EXERCISE OBJECTIVE
Reproduce the entries. Match every word.

DATA PROVIDED
——————————
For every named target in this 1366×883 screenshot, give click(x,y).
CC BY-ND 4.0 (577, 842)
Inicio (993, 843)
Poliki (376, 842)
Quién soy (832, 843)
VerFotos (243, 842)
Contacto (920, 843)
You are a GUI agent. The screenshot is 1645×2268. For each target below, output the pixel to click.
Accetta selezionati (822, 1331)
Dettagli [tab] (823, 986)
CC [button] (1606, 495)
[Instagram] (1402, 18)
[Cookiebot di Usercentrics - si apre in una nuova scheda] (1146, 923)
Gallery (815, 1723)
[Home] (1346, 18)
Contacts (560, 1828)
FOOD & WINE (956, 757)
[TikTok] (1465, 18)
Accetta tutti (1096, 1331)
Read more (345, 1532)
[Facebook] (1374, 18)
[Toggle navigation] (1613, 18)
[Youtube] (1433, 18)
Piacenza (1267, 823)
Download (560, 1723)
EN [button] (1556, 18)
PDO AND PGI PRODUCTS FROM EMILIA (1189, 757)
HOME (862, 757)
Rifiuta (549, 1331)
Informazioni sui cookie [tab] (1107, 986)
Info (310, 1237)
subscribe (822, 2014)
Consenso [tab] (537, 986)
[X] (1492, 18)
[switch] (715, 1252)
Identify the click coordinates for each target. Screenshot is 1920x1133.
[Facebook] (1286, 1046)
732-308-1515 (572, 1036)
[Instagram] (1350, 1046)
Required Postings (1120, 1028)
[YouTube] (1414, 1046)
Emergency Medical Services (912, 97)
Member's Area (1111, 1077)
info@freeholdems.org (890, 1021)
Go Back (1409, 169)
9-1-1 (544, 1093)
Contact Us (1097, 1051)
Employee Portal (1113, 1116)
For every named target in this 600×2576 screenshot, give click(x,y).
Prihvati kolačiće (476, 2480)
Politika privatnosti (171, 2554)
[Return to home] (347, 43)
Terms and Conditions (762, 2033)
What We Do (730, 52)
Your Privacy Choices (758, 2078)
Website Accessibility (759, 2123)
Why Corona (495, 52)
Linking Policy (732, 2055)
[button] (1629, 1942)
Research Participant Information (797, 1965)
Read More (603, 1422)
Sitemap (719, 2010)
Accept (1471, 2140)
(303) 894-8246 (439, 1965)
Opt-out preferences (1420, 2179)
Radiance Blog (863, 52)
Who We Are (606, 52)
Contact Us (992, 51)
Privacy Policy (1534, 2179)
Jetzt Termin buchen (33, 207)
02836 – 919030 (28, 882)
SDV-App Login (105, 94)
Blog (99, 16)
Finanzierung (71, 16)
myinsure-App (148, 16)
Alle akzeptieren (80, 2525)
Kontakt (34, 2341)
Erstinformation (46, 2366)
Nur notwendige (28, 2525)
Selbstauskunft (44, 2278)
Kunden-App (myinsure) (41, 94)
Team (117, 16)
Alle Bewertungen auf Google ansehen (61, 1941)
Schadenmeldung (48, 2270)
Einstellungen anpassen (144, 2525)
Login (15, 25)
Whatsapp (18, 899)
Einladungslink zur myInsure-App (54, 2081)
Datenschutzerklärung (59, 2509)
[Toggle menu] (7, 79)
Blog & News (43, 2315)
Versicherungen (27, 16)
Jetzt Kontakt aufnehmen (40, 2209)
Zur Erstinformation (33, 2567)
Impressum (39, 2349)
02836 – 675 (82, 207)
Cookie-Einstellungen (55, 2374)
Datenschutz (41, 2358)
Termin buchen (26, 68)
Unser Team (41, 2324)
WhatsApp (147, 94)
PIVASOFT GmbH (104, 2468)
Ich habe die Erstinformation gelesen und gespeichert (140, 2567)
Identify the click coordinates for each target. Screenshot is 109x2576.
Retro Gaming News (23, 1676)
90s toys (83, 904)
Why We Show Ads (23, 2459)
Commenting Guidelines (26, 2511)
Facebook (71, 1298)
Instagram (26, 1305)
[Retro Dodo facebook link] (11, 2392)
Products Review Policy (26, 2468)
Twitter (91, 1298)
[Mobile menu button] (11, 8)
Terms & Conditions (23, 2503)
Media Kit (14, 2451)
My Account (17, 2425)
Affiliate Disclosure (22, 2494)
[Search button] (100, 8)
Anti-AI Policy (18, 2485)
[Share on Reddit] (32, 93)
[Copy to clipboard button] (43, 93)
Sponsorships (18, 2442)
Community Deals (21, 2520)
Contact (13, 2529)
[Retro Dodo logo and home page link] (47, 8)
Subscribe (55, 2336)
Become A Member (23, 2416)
——————————
SOLUTION TO THIS TASK
For every named target in this 1366×883 screenshot, give click(x,y).
CC BY-ND 4.0 (577, 842)
Inicio (993, 843)
Poliki (376, 842)
Quién soy (832, 843)
VerFotos (243, 842)
Contacto (920, 843)
You are a GUI agent. The screenshot is 1645×2268. For each target below, output the pixel to click.
Accetta selezionati (822, 1331)
Dettagli [tab] (823, 986)
CC [button] (1606, 495)
[Instagram] (1402, 18)
[Cookiebot di Usercentrics - si apre in una nuova scheda] (1146, 923)
Gallery (815, 1723)
[Home] (1346, 18)
Contacts (560, 1828)
FOOD & WINE (956, 757)
[TikTok] (1465, 18)
Accetta tutti (1096, 1331)
Read more (345, 1532)
[Facebook] (1374, 18)
[Toggle navigation] (1613, 18)
[Youtube] (1433, 18)
Piacenza (1267, 823)
Download (560, 1723)
EN [button] (1556, 18)
PDO AND PGI PRODUCTS FROM EMILIA (1189, 757)
HOME (862, 757)
Rifiuta (549, 1331)
Informazioni sui cookie [tab] (1107, 986)
Info (310, 1237)
subscribe (822, 2014)
Consenso [tab] (537, 986)
[X] (1492, 18)
[switch] (715, 1252)
Identify the click coordinates for each target. Screenshot is 1920x1133.
[Facebook] (1286, 1046)
732-308-1515 (572, 1036)
[Instagram] (1350, 1046)
Required Postings (1120, 1028)
[YouTube] (1414, 1046)
Emergency Medical Services (912, 97)
Member's Area (1111, 1077)
info@freeholdems.org (890, 1021)
Go Back (1409, 169)
9-1-1 (544, 1093)
Contact Us (1097, 1051)
Employee Portal (1113, 1116)
For every named target in this 600×2576 screenshot, give click(x,y).
Prihvati kolačiće (476, 2480)
Politika privatnosti (171, 2554)
[Return to home] (347, 43)
Terms and Conditions (762, 2033)
What We Do (730, 52)
Your Privacy Choices (758, 2078)
Website Accessibility (759, 2123)
Why Corona (495, 52)
Linking Policy (732, 2055)
[button] (1629, 1942)
Research Participant Information (797, 1965)
Read More (603, 1422)
Sitemap (719, 2010)
Accept (1471, 2140)
(303) 894-8246 (439, 1965)
Opt-out preferences (1420, 2179)
Radiance Blog (863, 52)
Who We Are (606, 52)
Contact Us (992, 51)
Privacy Policy (1534, 2179)
Jetzt Termin buchen (33, 207)
02836 – 919030 (28, 882)
SDV-App Login (105, 94)
Blog (99, 16)
Finanzierung (71, 16)
myinsure-App (148, 16)
Alle akzeptieren (80, 2525)
Kontakt (34, 2341)
Erstinformation (46, 2366)
Nur notwendige (28, 2525)
Selbstauskunft (44, 2278)
Kunden-App (myinsure) (41, 94)
Team (117, 16)
Alle Bewertungen auf Google ansehen (61, 1941)
Schadenmeldung (48, 2270)
Einstellungen anpassen (144, 2525)
Login (15, 25)
Whatsapp (18, 899)
Einladungslink zur myInsure-App (54, 2081)
Datenschutzerklärung (59, 2509)
[Toggle menu] (7, 79)
Blog & News (43, 2315)
Versicherungen (27, 16)
Jetzt Kontakt aufnehmen (40, 2209)
Zur Erstinformation (33, 2567)
Impressum (39, 2349)
02836 – 675 (82, 207)
Cookie-Einstellungen (55, 2374)
Datenschutz (41, 2358)
Termin buchen (26, 68)
Unser Team (41, 2324)
WhatsApp (147, 94)
PIVASOFT GmbH (104, 2468)
Ich habe die Erstinformation gelesen und gespeichert (140, 2567)
Identify the click coordinates for each target. Screenshot is 109x2576.
Retro Gaming News (23, 1676)
90s toys (83, 904)
Why We Show Ads (23, 2459)
Commenting Guidelines (26, 2511)
Facebook (71, 1298)
Instagram (26, 1305)
[Retro Dodo facebook link] (11, 2392)
Products Review Policy (26, 2468)
Twitter (91, 1298)
[Mobile menu button] (11, 8)
Terms & Conditions (23, 2503)
Media Kit (14, 2451)
My Account (17, 2425)
Affiliate Disclosure (22, 2494)
[Search button] (100, 8)
Anti-AI Policy (18, 2485)
[Share on Reddit] (32, 93)
[Copy to clipboard button] (43, 93)
Sponsorships (18, 2442)
Community Deals (21, 2520)
Contact (13, 2529)
[Retro Dodo logo and home page link] (47, 8)
Subscribe (55, 2336)
Become A Member (23, 2416)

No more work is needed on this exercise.